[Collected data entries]
--------------------------------------------------
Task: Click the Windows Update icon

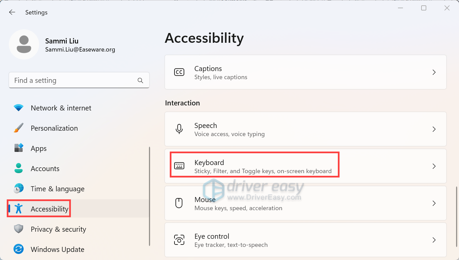Action: coord(19,249)
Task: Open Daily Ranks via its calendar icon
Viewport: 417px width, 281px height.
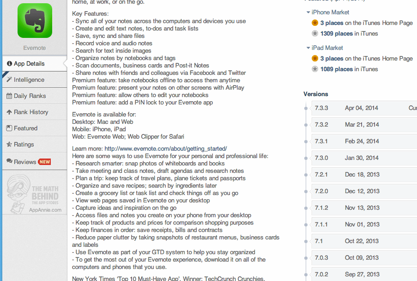Action: (x=11, y=96)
--------------------------------------------------
> [EXERCISE REQUIREMENTS] The entries above are to be returned exactly, without their pictures.

> [SOLUTION TO THIS PROBLEM]
Task: Click the Windows Update icon

Action: coord(19,249)
Task: Open Daily Ranks via its calendar icon
Viewport: 417px width, 281px height.
Action: (x=11, y=96)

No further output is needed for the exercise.